Der nationalistische Ministerpräsident Viktor Orban, der im April wiedergewählt wurde, steht vor seiner härtesten Amtszeit seit einem Erdrutschsieg im Jahr 2010. Der Forint befindet sich auf einem historischen Tiefstand, die Energiekosten sind in die Höhe geschnellt und die Gelder der Europäischen Union sind aufgrund eines Streits über demokratische Standards in der Schwebe.

Orban, dessen Fidesz-Partei die Definition von Familie in der Verfassung geändert hat, um ein effektives Verbot der Adoption durch gleichgeschlechtliche Paare zu ermöglichen, befindet sich außerdem in einem Rechtsstreit mit der EU-Exekutive über ein Gesetz, das die Rechte von LGBTQ+ beschneidet.

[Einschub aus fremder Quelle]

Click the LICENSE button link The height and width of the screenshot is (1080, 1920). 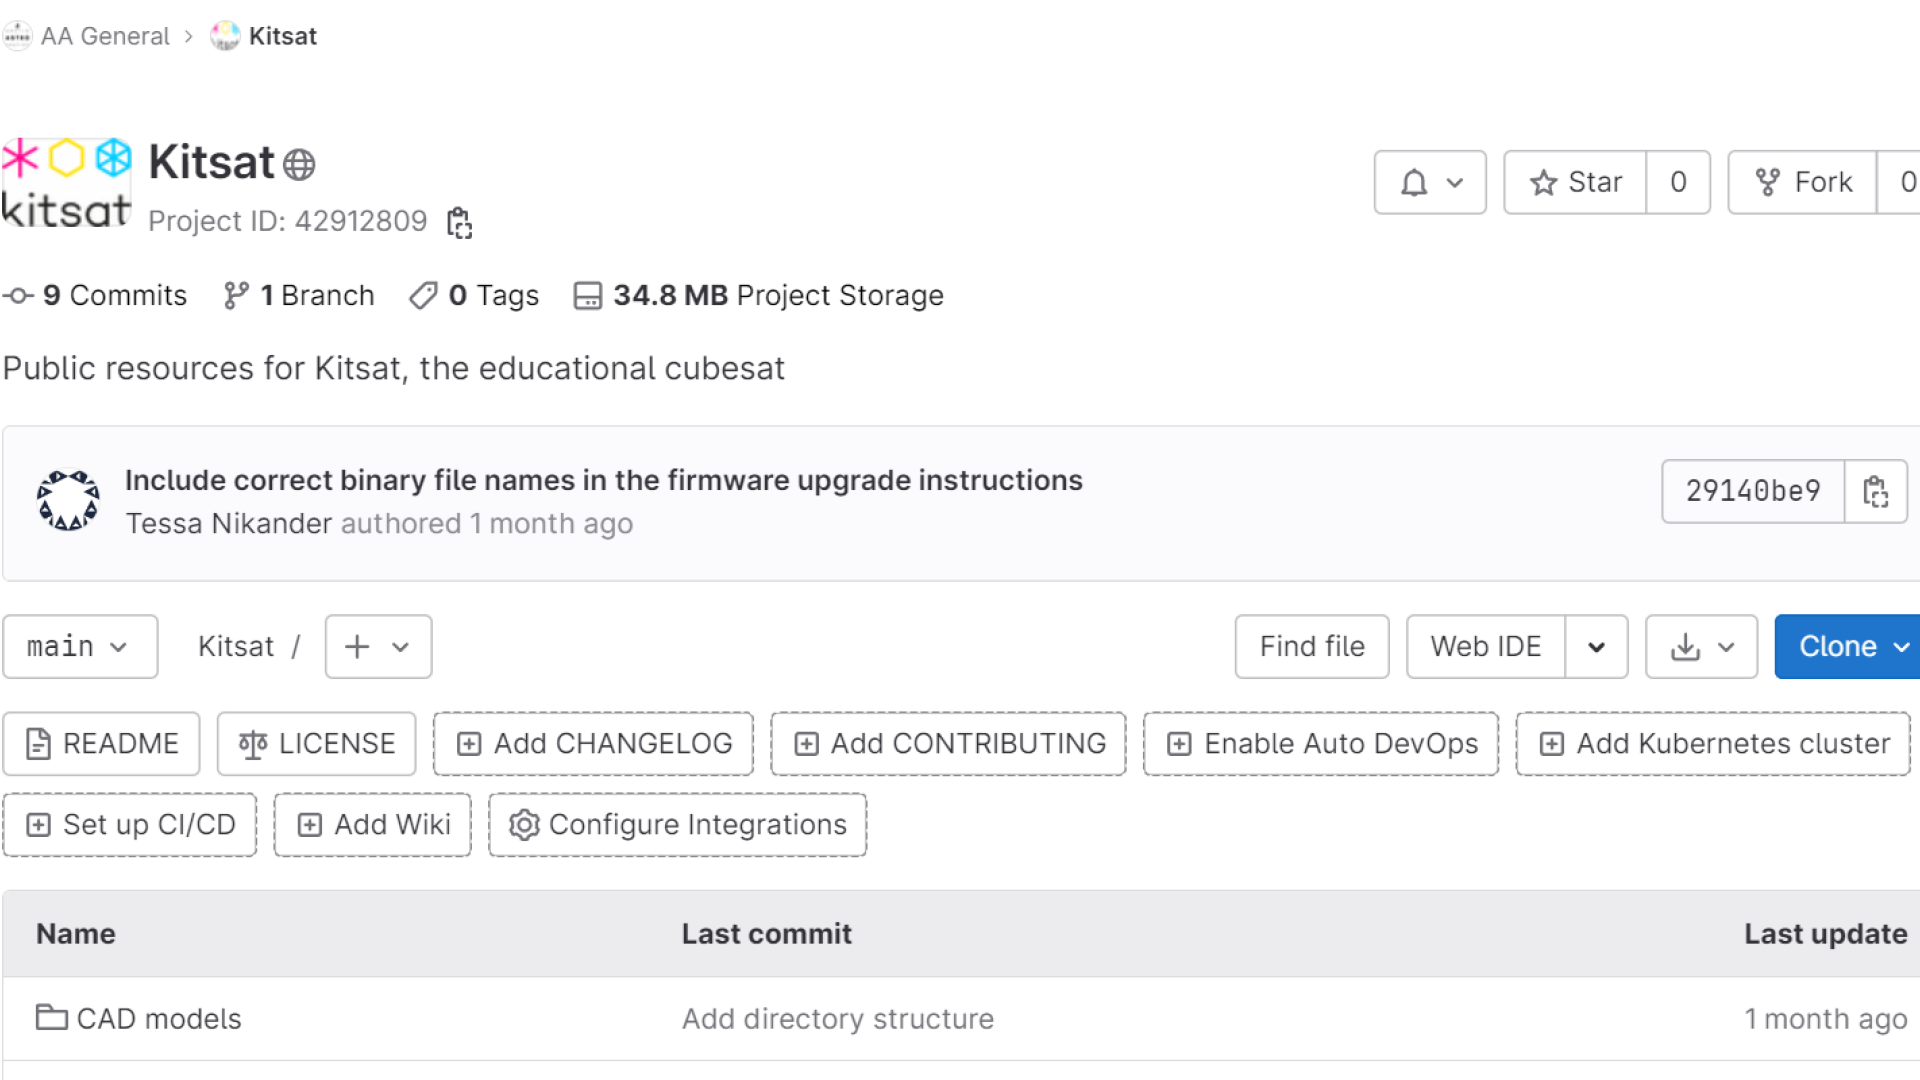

Innenminister Sandor Pinter hat in dieser Woche eine Änderung der Abtreibungsvorschriften vorgelegt, wonach schwangere Frauen einen Nachweis ihres Arztes über ein definitives Lebenszeichen vorlegen müssen, was allgemein als Herzschlag des Fötus interpretiert wird.

Die Änderungen wurden durch einen Regierungserlass herbeigeführt und sollen am Donnerstag in Kraft treten.

Die Ungarische Ärztekammer erklärte, dass die weitgehend verfahrensmäßigen Änderungen nicht gegen ihren ethischen Kodex verstoßen, der auf dem Schutz des Lebens beruht.

Sie sagte jedoch, dass Orbans Regierung vor der Umsetzung der Änderungen einen sozialen Dialog hätte einleiten sollen, eine Praxis, die von verschiedenen Teilen der Gesellschaft und Unternehmensgruppen, die mit ähnlichen abrupten Änderungen wichtiger Gesetze konfrontiert sind, häufig kritisiert wird.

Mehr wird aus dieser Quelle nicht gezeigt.